1. Superdish will only work with the new receivers??? Is this true, does this mean our 301's,501's, etc will not work at all with a superdish, or was this just a misstatement?

2. Superdish is required to get any new HD programming? So basically, once the new HD package is announced, I will only be able to subscribe if I have a superdish???

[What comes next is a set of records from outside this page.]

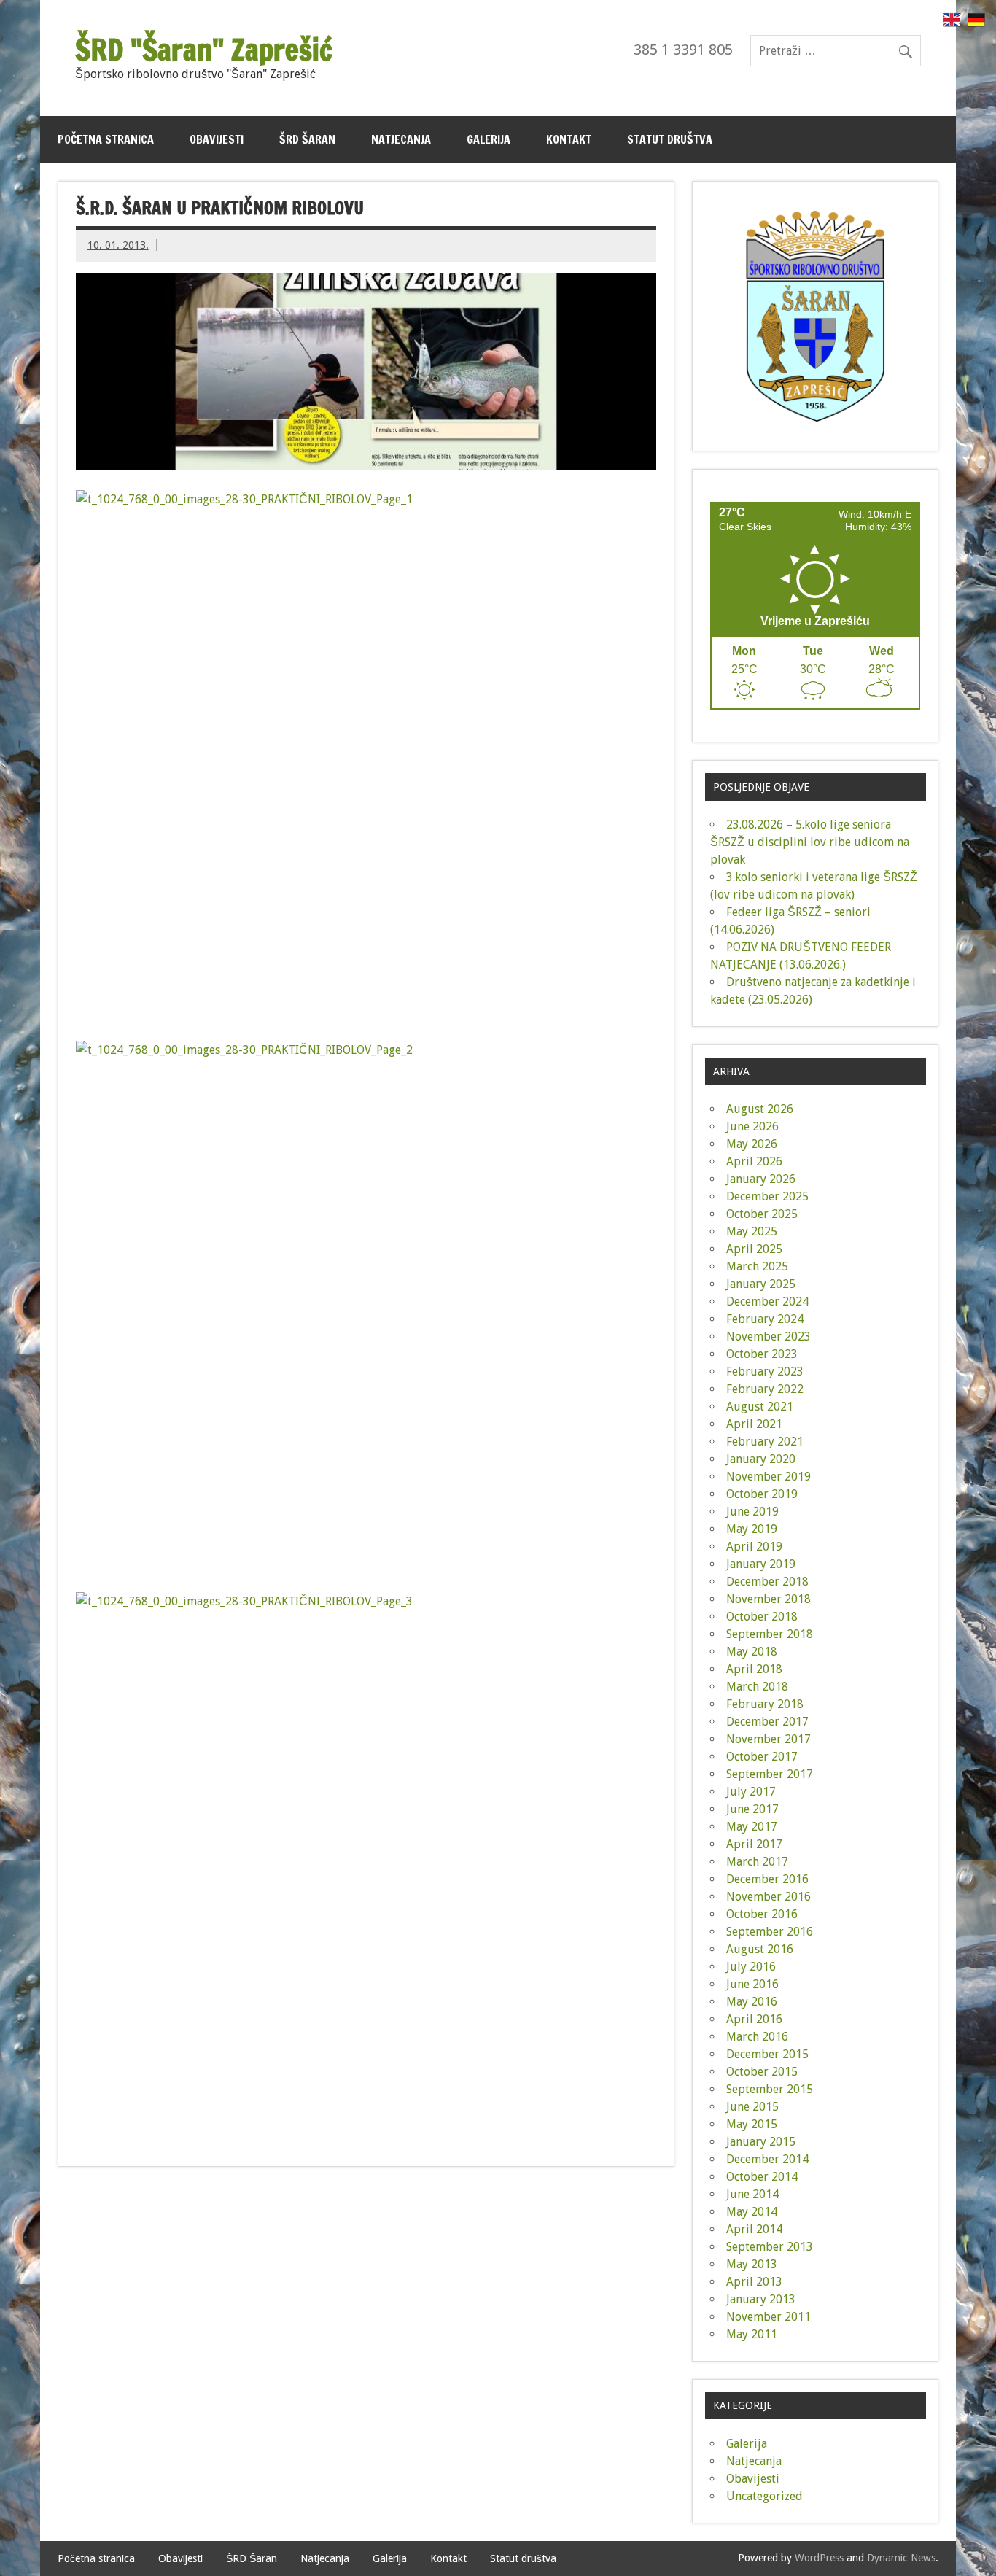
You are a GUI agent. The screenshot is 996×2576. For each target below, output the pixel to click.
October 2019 (762, 1494)
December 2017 (767, 1722)
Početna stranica (106, 139)
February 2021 (765, 1441)
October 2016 (762, 1914)
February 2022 (765, 1389)
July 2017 (751, 1792)
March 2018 (757, 1687)
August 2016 (759, 1949)
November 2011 (768, 2317)
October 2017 (762, 1757)
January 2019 (760, 1564)
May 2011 (751, 2334)
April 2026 (754, 1161)
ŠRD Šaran (307, 139)
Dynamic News (901, 2558)
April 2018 (754, 1669)
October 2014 (762, 2177)
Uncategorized (764, 2496)
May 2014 (751, 2212)
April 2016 (754, 2019)
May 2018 (751, 1652)
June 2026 (752, 1126)
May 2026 (751, 1144)
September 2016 (769, 1932)
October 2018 (762, 1616)
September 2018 (769, 1634)
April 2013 (754, 2282)
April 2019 (754, 1546)
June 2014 (752, 2194)
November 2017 (768, 1739)
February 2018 (765, 1704)
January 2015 (760, 2142)
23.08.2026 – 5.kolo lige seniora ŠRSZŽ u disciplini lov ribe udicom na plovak (809, 842)
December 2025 (767, 1196)
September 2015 (769, 2089)
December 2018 (767, 1581)
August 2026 (759, 1109)
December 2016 (767, 1879)
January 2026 (760, 1179)
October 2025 (762, 1214)
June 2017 (752, 1809)
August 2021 (759, 1406)
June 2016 (752, 1984)
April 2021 (754, 1424)
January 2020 (760, 1459)
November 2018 (768, 1599)
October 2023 (762, 1354)
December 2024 (767, 1301)
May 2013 (751, 2264)
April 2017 (754, 1844)
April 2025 (754, 1249)
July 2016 (751, 1967)
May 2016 (751, 2002)
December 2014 (767, 2159)
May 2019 (751, 1529)
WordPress (819, 2558)
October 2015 (762, 2072)
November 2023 (768, 1336)
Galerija (488, 139)
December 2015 (767, 2054)
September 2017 (769, 1774)
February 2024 (765, 1319)
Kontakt (568, 139)
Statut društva (669, 139)
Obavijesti (217, 139)
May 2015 (751, 2124)
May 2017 (751, 1827)
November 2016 (768, 1897)
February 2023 (765, 1371)
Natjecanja (401, 139)
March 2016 (757, 2037)
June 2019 (752, 1511)
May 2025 (751, 1231)
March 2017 (757, 1862)
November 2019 (768, 1476)
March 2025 (757, 1266)
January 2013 (760, 2299)
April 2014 (754, 2229)
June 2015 (752, 2107)
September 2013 (769, 2247)
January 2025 (760, 1284)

thats all, although I was wondering as well if anyone has speculated on what a superdish will cost, and if the superdish dimensions falls within federal protected rights for home satellite use?


----------



## RAD (Aug 5, 2002)

belsokar said:


> i haven't read all the posts about the 921 and the superdish,...but it seems that someone stated that a couple things I would like to clarify
> 
> 1. Superdish will only work with the new receivers??? Is this true, does this mean our 301's,501's, etc will not work at all with a superdish, or was this just a misstatement?
> 
> ...


To answer:

#1 - They did not mention specific receivers that wouldn't work with SuperDish, they made a vague statement that receivers 5 or 6 years old wouldn't work. They did say the 305/501/508/6000 WOULD work with SuperDish.

#2 - Yes, all new HD programming would require the 105/110/119 SuperDish. I wasn't clear on the point if the current HD programming on 61.5/148 would be mirrored on SuperDish right from the start or if new installs would also need two dishes for the time being.


----------